ACTING Harare mayor, councillor George Mjajati, has issued a stern warning to city officials, declaring they will be held personally accountable for failing to deliver services after signing performance contracts aimed at improving service delivery in the capital.

The warning signals a tough accountability drive at Town House as the city grapples with deep-rooted corruption, financial mismanagement and deteriorating service delivery that has angered residents for years. 

Mjajati said the responsibility and accountability rested squarely on officials once they appended their signatures to the contracts.

“The way to sign the contract is for the mayor, it is not the councillor. It is you who signs the contract and it is you who is going to be measured, and it is you who is going to be arrested,” he said.

Mjajati made the remarks during the signing of performance contracts at Town House.

The performance contracts were signed by Harare City Council subsidiaries, including Rufaro Marketing, City Parking and Harare City Markets.

Mjajati said the contracts were designed to strengthen accountability and improve performance, adding that the local authority was shifting towards a measurable performance management system in which officials will be assessed based on delivery and efficiency.

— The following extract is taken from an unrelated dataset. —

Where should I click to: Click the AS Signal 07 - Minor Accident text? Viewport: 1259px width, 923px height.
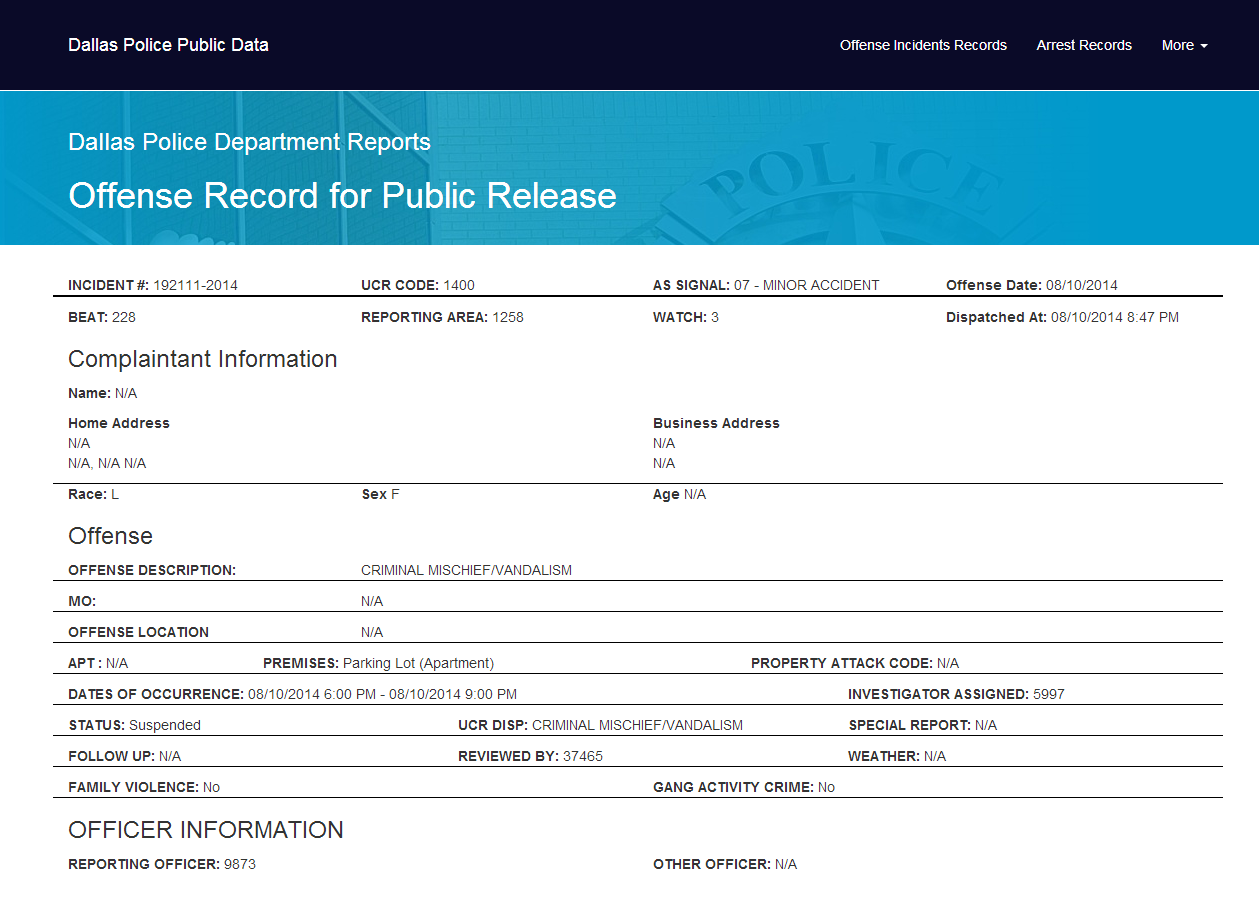tap(806, 285)
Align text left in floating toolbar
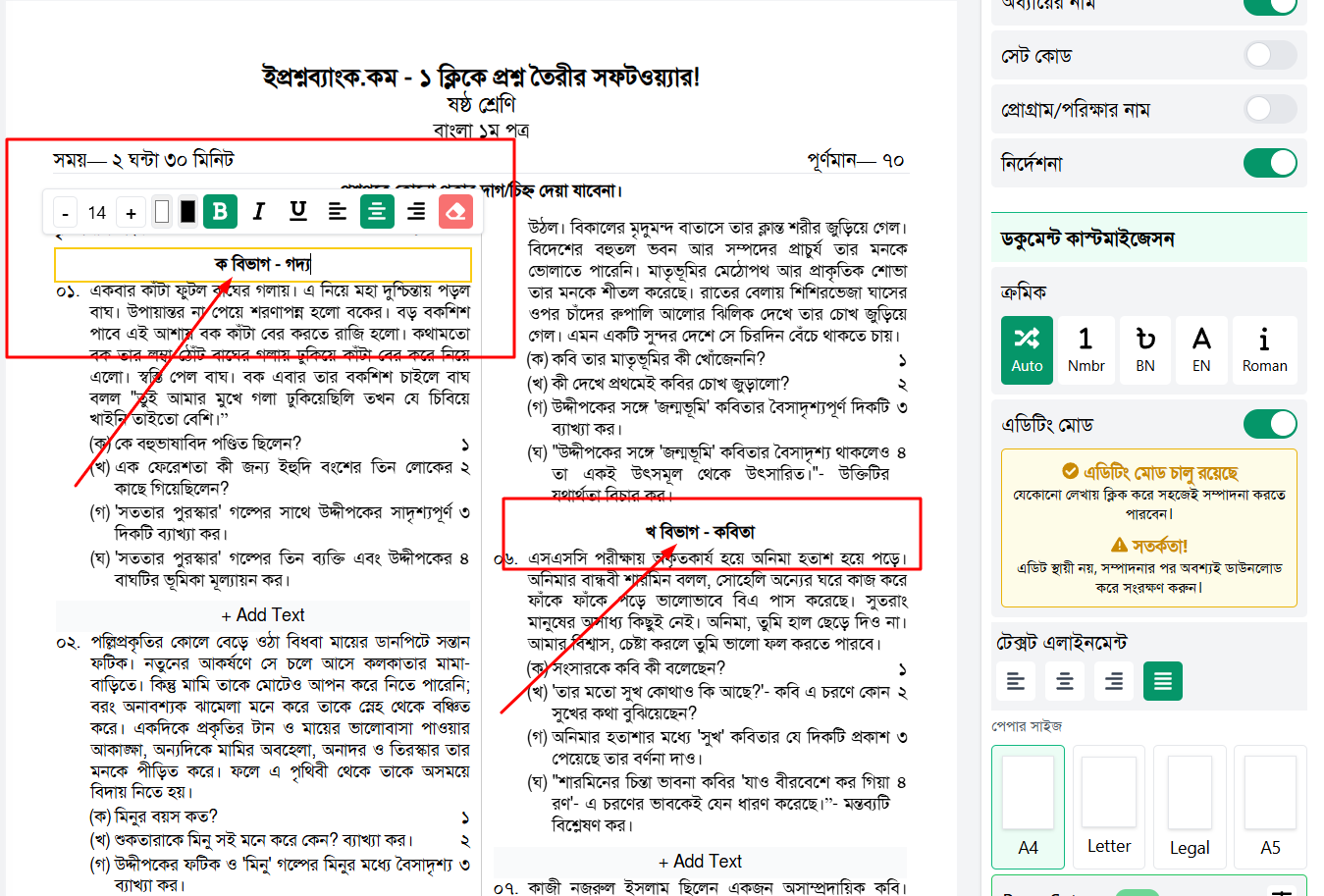Viewport: 1324px width, 896px height. 338,211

“When you do your work well, the rest of council is doing its work well and you get the place,” he said.

The mayor’s threat comes at a time when Harare City Council is drowning in corruption scandals, with multiple senior officials and former mayors already facing criminal charges.

A Commission of Inquiry chaired by retired Justice Maphios Cheda exposed a systemic rot at Town House, uncovering evidence of widespread financial mismanagement, illegal land allocation and deliberate obstruction of financial transparency.

More than 1 000 individuals were found to have unauthorised access to the city’s financial system, while five council workers allegedly used fake accounts to steal hundreds of thousands of dollars from ratepayers in just a few days.

The commission, established by President Emmerson Mnangagwa, also found that more than a dozen council subsidiaries were operating with little or no financial oversight, with their accounts not submitted and revenue largely unaccounted for.

In total, the city is estimated to have lost more than US$250 million through leakages and corruption over the past five years.

Mjajati stressed that the city can no longer afford poor service delivery at a time when residents expect improved roads, functional street lights, reliable refuse collection and consistent water supply.

“There are also critical revenue collection points for us. We know, for example, City Parking systems are performing well from what I have observed,” Mjajati said.

“We want to make sure that our workers give the proper service that residents are paying for.”

Acting town clerk Phakamile Mabhena Moyo said council was working to improve the city’s financial standing.

“To achieve sustainable growth and better self-reliance, we are establishing strategic business units to sell our products,” he said.

Moyo added that council officials and departments must embrace performance standards that promote efficiency, responsibility and improved service delivery across the city.

“Our purpose is to stabilise communities, ensuring that specific units are directly accountable for their financial needs,” he said.